══ Source passage ══

NBIF sees resurgence in NB startups
This post appeared in the NBIF website on June 17, 2025
From Jeff White, President & CEO of New Brunswick Innovation Foundation
There’s a shift happening in New Brunswick’s startup ecosystem – one that’s not always visible from the outside, but it’s real and accelerating.
At NBIF, we’re seeing signs of renewed energy. The number of new companies coming to us has picked up since the start of the year, and portfolio companies that weathered the past two years are now raising growth rounds, winning customers and attracting capital. In fact, we’re seeing the highest portfolio demand we’ve had in more than two years.
We discussed this last month at the New Brunswick Startup Outlook 2025 event in Fredericton, where Peter Moreira of Entrevestor presented his 2024 Atlantic Canadian Startup Data Report.
While his numbers showed clear challenges across Atlantic Canada – particularly around company formation and early-stage funding – they also helped highlight an important contrast. The data revealed that New Brunswick has a strong concentration of elite and scaling companies in the region, and from where we sit, the momentum is building.
Signs of recovery
Since the beginning of this year, we’ve seen a renewed flow of promising new ventures entering our pipeline – a reversal of the slowdown we experienced through much of 2023 and 2024. The increase in pipeline activity matters because it’s a leading indicator that confidence, creativity and entrepreneurial drive are resurging in New Brunswick.
Jeff White, President and CEO of NBIF
But perhaps more striking is what’s happening within our portfolio.
We currently have five to six companies in active fundraising mode, raising significant growth rounds – a level of activity we haven’t seen since 2021-22. These aren’t brand-new ventures. These are companies that weathered the capital market headwinds of recent years and are now emerging stronger, with validated products and maturing teams. They are entering scaling mode, attracting attention from co-investors and showing real potential to grow into national and international players.
This combination of new pipeline activity and portfolio momentum represents the most encouraging environment we’ve seen in several years.
Why now?
There are two key dynamics at play here.
- First, immigration and international student recruitment have played a quiet but powerful role in fostering new company formation. More than 50 per cent of the companies in NBIF’s portfolio are founded by first-generation Canadians. Many of these founders came through New Brunswick’s post-secondary institutions, bringing global perspectives, deep technical skills and an ambition to build something new. Entrevestor’s report reinforces this trend, showing that immigrant-led companies comprise about 31 per cent of startups in New Brunswick – a significant driver of entrepreneurial activity. It’s a powerful reminder that talent attraction and retention are economic drivers.

═══
══ Source material ══

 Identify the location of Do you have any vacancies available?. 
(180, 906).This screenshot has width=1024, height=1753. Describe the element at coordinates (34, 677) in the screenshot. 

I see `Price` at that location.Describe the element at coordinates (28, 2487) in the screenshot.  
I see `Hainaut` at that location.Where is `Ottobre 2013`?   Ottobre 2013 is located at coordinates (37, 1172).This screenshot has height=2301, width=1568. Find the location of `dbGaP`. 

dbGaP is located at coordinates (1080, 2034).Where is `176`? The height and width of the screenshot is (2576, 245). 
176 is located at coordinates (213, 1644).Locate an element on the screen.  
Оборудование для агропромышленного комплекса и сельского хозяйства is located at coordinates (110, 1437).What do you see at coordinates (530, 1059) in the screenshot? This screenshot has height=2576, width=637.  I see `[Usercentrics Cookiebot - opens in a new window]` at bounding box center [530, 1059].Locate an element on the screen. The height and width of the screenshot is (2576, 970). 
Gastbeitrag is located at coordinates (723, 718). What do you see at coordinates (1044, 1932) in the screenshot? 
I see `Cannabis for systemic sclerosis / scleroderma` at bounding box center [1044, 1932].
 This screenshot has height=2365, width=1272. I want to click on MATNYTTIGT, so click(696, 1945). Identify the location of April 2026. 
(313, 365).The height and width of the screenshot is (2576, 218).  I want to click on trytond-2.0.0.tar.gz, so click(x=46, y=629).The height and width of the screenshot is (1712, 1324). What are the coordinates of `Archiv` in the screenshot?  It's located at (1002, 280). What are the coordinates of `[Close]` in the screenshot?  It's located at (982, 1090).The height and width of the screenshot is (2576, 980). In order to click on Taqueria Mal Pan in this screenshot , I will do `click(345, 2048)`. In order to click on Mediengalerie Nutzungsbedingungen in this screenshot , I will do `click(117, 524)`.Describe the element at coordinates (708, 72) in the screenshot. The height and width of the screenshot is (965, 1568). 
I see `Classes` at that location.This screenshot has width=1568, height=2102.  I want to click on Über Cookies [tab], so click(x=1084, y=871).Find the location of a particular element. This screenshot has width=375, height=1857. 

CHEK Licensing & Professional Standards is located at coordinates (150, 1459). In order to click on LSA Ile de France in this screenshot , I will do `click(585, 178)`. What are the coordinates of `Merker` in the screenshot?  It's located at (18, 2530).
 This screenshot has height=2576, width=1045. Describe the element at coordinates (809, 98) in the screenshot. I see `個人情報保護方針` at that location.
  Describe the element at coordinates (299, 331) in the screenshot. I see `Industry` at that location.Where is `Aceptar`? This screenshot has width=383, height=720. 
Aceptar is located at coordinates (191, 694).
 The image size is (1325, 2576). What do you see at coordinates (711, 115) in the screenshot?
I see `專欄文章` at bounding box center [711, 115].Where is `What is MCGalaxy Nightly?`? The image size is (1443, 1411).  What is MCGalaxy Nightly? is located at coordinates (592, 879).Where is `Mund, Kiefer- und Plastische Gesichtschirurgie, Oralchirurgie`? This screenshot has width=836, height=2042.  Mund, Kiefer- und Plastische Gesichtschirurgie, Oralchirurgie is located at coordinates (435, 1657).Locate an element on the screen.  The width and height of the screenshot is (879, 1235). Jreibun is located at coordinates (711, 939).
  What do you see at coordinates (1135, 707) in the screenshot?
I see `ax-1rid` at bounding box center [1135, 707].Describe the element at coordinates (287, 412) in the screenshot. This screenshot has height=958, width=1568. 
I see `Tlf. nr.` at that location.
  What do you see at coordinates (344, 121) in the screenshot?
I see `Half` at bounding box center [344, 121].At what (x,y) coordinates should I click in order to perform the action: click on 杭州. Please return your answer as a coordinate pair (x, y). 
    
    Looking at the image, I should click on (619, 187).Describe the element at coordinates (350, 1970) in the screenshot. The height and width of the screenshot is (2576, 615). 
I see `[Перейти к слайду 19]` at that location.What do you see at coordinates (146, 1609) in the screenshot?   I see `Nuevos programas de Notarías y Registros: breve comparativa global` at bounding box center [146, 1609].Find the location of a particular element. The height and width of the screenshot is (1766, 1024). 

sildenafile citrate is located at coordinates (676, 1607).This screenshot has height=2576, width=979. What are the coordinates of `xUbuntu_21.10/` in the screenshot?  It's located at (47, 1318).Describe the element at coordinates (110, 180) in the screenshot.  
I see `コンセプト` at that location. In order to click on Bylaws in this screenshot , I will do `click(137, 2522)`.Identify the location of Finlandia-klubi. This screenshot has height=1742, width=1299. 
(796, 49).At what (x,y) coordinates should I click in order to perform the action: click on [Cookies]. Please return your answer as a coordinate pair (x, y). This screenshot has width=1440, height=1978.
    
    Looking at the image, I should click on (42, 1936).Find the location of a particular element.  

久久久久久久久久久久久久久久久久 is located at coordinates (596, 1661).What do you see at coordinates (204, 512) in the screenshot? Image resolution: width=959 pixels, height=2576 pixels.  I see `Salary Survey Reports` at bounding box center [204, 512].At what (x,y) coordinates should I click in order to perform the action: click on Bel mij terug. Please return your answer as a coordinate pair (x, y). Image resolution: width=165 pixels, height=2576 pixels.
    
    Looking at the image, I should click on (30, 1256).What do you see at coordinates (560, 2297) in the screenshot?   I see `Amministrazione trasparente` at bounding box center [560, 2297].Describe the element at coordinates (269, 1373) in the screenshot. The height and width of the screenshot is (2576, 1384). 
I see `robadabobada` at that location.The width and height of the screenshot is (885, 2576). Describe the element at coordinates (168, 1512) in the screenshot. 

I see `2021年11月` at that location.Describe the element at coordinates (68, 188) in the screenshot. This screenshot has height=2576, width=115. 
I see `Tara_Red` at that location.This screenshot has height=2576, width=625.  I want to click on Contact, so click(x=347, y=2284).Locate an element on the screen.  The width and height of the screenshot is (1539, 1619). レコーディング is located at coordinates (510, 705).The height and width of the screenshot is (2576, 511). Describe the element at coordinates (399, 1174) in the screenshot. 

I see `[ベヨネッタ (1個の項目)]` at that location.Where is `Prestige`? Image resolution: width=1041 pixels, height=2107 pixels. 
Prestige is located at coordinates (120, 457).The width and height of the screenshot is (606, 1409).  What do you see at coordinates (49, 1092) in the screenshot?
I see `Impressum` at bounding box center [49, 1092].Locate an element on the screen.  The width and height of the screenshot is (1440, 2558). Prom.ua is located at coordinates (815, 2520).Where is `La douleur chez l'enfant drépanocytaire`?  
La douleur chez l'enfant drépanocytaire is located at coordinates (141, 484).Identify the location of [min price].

═══

• _Problems and tasks_:
1. Translate this sentence from the NBIF post into Spanish: "This combination of new pipeline activity and portfolio momentum represents the most encouraging environment we’ve seen in several years."
2. From the NBIF post, set down word for word the part that opens with the words "At NBIF, we’re" and closes with "Startup Data Report.".
3. Answer these questions from the NBIF post:
(a) In which city was the New Brunswick Startup Outlook 2025 event held?
(b) How many NBIF portfolio companies are currently in active fundraising mode?
(c) What share of the companies in NBIF's portfolio were founded by first-generation Canadians?

• _Answers for the exercise_:
1. Esta combinación de nueva actividad en la cartera de proyectos y de impulso en el portafolio representa el entorno más alentador que hemos visto en varios años.

2.
At NBIF, we’re seeing signs of renewed energy. The number of new companies coming to us has picked up since the start of the year, and portfolio companies that weathered the past two years are now raising growth rounds, winning customers and attracting capital. In fact, we’re seeing the highest portfolio demand we’ve had in more than two years.
We discussed this last month at the New Brunswick Startup Outlook 2025 event in Fredericton, where Peter Moreira of Entrevestor presented his 2024 Atlantic Canadian Startup Data Report.

3.
(a) Fredericton
(b) Five to six
(c) More than 50 per cent